Jack Hudson

Personal information
- Full name: John Hudson
- Date of birth: 11 October 1860
- Place of birth: Sheffield, England
- Date of death: 21 November 1941 (aged 81)
- Place of death: Worksop, England
- Position: Half back

Senior career*
- Years: Team / Apps / (Gls)
- 1878–1884: Heeley
- 1879–1880: Providence
- 1880: Owlerton
- 1880–1883: Sheffield
- 1880–1885: The Wednesday / 0 / (0)
- 1882: Walkley
- 1886: Blackburn Olympic
- 1889–1891: Sheffield United / 1 / (0)

International career
- 1883: England / 1 / (0)

= Jack Hudson (English footballer) =

English footballer

John Hudson (11 October 1860 – 21 November 1941) was an English footballer who played as a half back. Born in Sheffield, Hudson played for hometown clubs Sheffield, The Wednesday and Sheffield United; he also represented England at international level.

==Career==

===Club career===
Hudson played most of his club football in the Sheffield area, starting out with Heeley before joining Sheffield. As a semi-professional Hudson played for a number of different teams in this period, as allowed by FA rules.

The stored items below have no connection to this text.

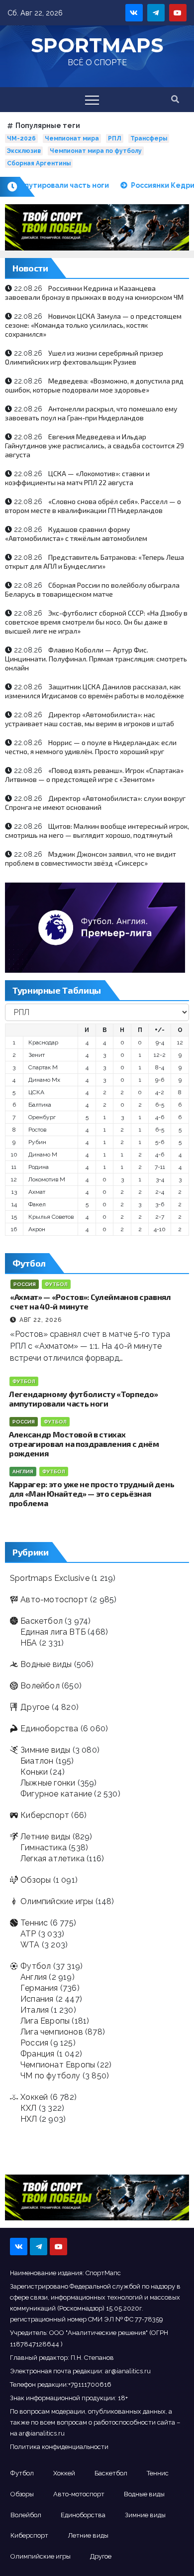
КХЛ (28, 2108)
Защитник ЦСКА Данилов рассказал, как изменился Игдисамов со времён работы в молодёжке (94, 691)
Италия (34, 2010)
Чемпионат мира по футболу (96, 150)
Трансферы (148, 138)
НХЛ (28, 2119)
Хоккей (34, 2097)
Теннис (34, 1923)
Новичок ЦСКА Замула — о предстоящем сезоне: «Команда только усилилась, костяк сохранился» (93, 325)
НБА (28, 1643)
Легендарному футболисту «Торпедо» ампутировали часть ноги (83, 1398)
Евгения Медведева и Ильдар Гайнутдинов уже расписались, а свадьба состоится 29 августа (94, 445)
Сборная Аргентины (39, 163)
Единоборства (49, 1728)
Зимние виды (45, 1750)
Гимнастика (43, 1847)
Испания (36, 1999)
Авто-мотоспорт (54, 1599)
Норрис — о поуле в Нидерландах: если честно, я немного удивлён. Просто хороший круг (91, 747)
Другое (34, 1707)
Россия (24, 1284)
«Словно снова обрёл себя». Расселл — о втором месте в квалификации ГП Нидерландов (93, 506)
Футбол (56, 1284)
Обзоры (35, 1880)
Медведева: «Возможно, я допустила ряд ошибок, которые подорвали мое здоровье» (94, 385)
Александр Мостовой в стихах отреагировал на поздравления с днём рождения (84, 1443)
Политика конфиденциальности (59, 2446)
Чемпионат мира (72, 138)
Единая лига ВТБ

He joined The Wednesday in 1880, making his debut that December. While at Wednesday, Hudson made 16 appearances in the FA Cup, before the advent of the Football League. During his time with Wednesday, Hudson was briefly club secretary and a committee man. He left The Wednesday in 1885 after taking a benefit match and then spent a short time with Blackburn Olympic.

Hudson answered the advertisement from new club Sheffield United asking for players for their inaugural season and was one of the first individuals signed by the club. He played in the club's very first match in September 1889, a friendly against Nottingham Rangers and served as team captain during that first season, in which he was virtually ever present. The following year however he was plagued by injuries and made only six appearances, eventually retiring to take up a position of trainer at The Wednesday.

===International career===
He also earned one international cap for England in February 1883. In his solitary international appearance, he was appointed captain and led his country to a 7–0 victory over Ireland.

==Personal life==
In the 1881 census, Hudson was described as a "German Silver Caster", and was living with his mother at School Lane, Sheffield. Following his retirement from playing Hudson became the licensee of the Castle Inn in Sheffield, and married Annie Mellor in September 1888. Hudson was the father in law of Sheffield Wednesday footballer Jimmy Spoors.